Task details -> Within the records below is a range that opens at the line with "The height and width of the screenshot is (657, 966)." and closes at the line with "Open the ellipsis menu beside the pin". Return that range word for word, both ends included, and only that range.

(Collection entries)
________
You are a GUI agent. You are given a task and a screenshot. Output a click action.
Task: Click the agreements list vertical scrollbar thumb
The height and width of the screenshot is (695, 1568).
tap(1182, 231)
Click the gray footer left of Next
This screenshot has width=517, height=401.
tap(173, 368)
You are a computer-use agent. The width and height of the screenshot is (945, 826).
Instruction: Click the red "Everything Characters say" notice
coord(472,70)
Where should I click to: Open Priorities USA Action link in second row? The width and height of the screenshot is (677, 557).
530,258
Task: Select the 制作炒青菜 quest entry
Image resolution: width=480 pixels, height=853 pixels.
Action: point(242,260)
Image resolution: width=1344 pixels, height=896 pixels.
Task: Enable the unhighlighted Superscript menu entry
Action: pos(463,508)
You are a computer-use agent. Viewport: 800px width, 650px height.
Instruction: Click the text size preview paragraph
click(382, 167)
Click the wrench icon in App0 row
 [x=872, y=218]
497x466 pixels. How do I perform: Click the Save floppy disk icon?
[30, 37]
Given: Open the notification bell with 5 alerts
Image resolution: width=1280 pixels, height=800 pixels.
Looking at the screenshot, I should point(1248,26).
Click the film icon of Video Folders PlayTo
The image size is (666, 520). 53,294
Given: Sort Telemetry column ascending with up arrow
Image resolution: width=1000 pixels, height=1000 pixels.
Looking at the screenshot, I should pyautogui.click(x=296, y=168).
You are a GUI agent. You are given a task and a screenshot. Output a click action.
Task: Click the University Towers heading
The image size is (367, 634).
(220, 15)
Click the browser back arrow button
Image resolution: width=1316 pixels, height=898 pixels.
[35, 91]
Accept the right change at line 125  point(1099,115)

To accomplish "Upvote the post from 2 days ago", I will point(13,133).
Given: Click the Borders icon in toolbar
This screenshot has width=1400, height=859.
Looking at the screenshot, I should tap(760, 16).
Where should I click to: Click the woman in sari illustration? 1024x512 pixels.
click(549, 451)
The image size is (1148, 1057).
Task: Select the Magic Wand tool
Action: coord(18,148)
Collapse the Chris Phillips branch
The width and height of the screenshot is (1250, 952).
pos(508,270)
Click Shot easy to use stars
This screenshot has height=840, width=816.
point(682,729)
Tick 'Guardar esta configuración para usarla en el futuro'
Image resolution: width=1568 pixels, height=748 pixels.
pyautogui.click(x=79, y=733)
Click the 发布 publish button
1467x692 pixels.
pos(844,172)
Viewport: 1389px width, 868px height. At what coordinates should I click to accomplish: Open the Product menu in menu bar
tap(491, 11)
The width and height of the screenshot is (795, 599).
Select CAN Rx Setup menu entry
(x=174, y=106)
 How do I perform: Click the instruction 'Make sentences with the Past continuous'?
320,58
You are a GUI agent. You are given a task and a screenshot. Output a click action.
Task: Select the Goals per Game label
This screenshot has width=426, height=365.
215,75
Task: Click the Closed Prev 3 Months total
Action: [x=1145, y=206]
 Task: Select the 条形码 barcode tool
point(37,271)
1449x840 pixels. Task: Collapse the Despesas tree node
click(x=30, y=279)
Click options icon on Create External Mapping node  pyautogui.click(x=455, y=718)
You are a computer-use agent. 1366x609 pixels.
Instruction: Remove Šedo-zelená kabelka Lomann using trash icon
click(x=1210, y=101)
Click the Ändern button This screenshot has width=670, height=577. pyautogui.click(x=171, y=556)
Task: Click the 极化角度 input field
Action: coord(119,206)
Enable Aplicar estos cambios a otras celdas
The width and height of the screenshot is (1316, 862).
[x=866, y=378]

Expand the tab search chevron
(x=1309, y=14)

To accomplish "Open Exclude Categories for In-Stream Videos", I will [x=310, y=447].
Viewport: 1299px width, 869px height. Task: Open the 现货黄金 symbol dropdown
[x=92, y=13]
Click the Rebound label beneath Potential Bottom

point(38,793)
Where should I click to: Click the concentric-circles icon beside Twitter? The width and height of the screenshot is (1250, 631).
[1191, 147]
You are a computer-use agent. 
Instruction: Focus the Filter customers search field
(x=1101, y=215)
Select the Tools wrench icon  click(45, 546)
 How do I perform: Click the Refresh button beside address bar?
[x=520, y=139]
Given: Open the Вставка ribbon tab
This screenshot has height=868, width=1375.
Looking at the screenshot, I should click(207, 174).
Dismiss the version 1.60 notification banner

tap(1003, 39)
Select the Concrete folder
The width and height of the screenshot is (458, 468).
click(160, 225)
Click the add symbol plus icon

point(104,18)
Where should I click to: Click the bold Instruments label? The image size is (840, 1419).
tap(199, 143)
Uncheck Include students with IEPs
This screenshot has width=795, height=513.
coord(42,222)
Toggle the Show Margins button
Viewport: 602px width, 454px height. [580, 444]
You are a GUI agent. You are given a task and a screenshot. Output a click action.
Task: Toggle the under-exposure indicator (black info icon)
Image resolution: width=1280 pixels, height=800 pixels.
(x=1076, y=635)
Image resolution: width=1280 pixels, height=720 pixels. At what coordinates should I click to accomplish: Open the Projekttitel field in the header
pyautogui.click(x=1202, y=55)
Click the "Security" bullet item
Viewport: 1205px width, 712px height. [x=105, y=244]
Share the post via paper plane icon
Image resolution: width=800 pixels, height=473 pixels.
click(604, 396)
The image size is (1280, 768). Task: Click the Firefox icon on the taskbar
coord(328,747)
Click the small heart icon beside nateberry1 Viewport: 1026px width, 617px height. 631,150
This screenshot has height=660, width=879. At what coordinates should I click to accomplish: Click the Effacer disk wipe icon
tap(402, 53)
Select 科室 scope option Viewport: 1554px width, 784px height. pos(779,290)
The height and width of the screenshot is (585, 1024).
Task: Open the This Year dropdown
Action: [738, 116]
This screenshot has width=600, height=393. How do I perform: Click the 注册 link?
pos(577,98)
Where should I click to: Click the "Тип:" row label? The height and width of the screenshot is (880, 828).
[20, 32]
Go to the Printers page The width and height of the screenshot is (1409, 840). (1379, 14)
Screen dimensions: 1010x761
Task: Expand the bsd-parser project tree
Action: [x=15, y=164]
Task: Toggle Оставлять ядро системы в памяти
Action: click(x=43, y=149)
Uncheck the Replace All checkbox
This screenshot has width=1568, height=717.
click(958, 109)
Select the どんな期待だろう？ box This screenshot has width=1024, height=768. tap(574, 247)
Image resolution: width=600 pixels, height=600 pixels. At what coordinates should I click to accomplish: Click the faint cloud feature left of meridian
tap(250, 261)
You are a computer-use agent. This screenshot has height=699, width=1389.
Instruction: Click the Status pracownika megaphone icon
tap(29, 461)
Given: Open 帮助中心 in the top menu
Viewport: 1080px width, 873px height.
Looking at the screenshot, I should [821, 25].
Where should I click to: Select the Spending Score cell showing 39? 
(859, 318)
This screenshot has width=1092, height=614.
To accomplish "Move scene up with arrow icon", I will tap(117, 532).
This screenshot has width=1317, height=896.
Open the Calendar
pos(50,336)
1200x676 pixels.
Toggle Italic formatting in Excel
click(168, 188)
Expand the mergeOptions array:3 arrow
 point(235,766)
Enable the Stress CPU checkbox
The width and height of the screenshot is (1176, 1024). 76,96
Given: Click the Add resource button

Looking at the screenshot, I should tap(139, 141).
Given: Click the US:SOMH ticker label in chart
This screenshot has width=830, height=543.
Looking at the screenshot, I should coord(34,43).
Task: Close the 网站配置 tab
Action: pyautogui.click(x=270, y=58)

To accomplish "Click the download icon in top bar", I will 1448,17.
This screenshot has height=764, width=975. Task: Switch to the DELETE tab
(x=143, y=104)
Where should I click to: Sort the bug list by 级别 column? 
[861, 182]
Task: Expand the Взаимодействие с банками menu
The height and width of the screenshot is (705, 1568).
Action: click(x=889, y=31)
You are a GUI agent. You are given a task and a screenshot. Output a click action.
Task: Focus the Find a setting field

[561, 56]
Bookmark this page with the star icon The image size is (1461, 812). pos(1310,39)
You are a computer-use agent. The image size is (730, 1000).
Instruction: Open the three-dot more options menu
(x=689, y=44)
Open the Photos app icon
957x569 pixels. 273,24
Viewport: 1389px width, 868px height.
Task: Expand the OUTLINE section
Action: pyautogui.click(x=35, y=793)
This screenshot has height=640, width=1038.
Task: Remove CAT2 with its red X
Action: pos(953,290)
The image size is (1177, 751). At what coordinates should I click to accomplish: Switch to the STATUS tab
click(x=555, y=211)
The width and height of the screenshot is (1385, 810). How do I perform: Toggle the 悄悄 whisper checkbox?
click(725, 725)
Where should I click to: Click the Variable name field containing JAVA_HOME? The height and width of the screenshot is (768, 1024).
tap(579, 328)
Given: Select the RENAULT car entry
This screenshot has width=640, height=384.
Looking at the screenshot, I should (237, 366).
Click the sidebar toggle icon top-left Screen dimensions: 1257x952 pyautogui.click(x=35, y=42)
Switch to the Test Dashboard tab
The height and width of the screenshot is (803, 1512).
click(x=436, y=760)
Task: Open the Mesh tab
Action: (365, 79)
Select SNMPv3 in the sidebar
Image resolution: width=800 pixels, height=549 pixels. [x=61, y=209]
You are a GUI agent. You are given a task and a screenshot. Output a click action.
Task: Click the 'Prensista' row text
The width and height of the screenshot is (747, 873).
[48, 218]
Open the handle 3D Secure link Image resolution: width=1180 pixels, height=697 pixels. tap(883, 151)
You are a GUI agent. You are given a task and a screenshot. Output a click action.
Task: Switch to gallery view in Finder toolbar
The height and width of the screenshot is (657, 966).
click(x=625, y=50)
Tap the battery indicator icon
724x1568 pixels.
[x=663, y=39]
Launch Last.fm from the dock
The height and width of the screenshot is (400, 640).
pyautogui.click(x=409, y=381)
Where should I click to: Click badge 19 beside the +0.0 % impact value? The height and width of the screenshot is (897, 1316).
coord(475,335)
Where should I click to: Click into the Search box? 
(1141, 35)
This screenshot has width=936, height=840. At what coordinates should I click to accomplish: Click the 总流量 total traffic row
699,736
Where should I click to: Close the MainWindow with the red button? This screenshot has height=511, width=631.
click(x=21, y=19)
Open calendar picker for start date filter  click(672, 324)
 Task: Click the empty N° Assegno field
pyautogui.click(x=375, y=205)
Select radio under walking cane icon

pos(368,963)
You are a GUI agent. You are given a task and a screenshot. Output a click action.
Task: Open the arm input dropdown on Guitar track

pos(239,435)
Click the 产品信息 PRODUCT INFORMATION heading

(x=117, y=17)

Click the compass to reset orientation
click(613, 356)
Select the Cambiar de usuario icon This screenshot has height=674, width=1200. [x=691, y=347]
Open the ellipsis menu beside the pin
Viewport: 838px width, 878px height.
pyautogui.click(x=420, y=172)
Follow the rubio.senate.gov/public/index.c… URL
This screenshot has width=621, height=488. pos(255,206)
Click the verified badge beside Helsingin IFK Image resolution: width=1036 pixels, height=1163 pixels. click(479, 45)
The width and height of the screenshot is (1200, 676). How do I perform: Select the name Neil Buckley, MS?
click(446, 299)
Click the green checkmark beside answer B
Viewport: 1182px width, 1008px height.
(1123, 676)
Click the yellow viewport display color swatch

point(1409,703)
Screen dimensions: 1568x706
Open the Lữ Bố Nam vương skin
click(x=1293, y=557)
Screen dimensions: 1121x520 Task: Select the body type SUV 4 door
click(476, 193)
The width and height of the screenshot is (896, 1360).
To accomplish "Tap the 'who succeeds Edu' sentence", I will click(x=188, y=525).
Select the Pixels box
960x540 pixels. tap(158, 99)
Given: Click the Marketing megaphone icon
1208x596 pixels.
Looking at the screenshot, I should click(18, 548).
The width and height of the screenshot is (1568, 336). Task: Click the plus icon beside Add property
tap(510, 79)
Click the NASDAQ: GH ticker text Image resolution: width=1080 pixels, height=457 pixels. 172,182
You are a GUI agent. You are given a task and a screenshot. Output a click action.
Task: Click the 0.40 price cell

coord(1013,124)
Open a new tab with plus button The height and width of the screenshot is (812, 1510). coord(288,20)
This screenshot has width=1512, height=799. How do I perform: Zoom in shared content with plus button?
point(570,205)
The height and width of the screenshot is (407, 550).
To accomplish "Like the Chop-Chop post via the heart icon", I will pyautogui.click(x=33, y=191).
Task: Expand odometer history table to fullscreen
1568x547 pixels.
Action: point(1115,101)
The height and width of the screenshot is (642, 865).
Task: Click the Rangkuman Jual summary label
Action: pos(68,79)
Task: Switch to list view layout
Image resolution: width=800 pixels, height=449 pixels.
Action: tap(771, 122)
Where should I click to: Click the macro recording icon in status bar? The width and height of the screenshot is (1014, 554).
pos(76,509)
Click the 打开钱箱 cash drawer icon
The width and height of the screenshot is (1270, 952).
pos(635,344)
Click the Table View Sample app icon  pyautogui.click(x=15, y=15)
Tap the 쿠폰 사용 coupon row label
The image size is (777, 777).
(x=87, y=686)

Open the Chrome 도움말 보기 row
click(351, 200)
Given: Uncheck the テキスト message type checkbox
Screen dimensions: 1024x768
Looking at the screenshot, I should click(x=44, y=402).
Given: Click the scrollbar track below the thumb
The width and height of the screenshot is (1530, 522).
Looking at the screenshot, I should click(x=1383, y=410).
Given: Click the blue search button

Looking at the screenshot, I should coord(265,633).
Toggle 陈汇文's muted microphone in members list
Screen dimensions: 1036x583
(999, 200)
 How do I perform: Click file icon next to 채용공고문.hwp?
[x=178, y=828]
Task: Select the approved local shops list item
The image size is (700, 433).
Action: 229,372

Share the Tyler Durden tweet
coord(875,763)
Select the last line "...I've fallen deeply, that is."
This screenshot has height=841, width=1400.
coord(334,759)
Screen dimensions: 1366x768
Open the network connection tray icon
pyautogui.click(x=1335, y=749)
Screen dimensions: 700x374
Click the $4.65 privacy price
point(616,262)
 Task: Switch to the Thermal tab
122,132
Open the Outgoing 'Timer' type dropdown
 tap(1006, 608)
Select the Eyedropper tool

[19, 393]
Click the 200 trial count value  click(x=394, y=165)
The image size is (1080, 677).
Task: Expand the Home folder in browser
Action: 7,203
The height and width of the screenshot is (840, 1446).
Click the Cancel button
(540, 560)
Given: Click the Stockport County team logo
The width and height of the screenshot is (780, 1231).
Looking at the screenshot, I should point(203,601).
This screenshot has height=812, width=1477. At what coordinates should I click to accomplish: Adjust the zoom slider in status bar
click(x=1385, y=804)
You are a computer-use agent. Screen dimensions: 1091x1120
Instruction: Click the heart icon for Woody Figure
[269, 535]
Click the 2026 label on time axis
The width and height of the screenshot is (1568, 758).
________
Written response ->
The height and width of the screenshot is (657, 966).
click(x=625, y=50)
Tap the battery indicator icon
724x1568 pixels.
[x=663, y=39]
Launch Last.fm from the dock
The height and width of the screenshot is (400, 640).
pyautogui.click(x=409, y=381)
Where should I click to: Click badge 19 beside the +0.0 % impact value? The height and width of the screenshot is (897, 1316).
coord(475,335)
Where should I click to: Click into the Search box? 
(1141, 35)
This screenshot has width=936, height=840. At what coordinates should I click to accomplish: Click the 总流量 total traffic row
699,736
Where should I click to: Close the MainWindow with the red button? This screenshot has height=511, width=631.
click(x=21, y=19)
Open calendar picker for start date filter  click(672, 324)
 Task: Click the empty N° Assegno field
pyautogui.click(x=375, y=205)
Select radio under walking cane icon

pos(368,963)
You are a GUI agent. You are given a task and a screenshot. Output a click action.
Task: Open the arm input dropdown on Guitar track

pos(239,435)
Click the 产品信息 PRODUCT INFORMATION heading

(x=117, y=17)

Click the compass to reset orientation
click(613, 356)
Select the Cambiar de usuario icon This screenshot has height=674, width=1200. [x=691, y=347]
Open the ellipsis menu beside the pin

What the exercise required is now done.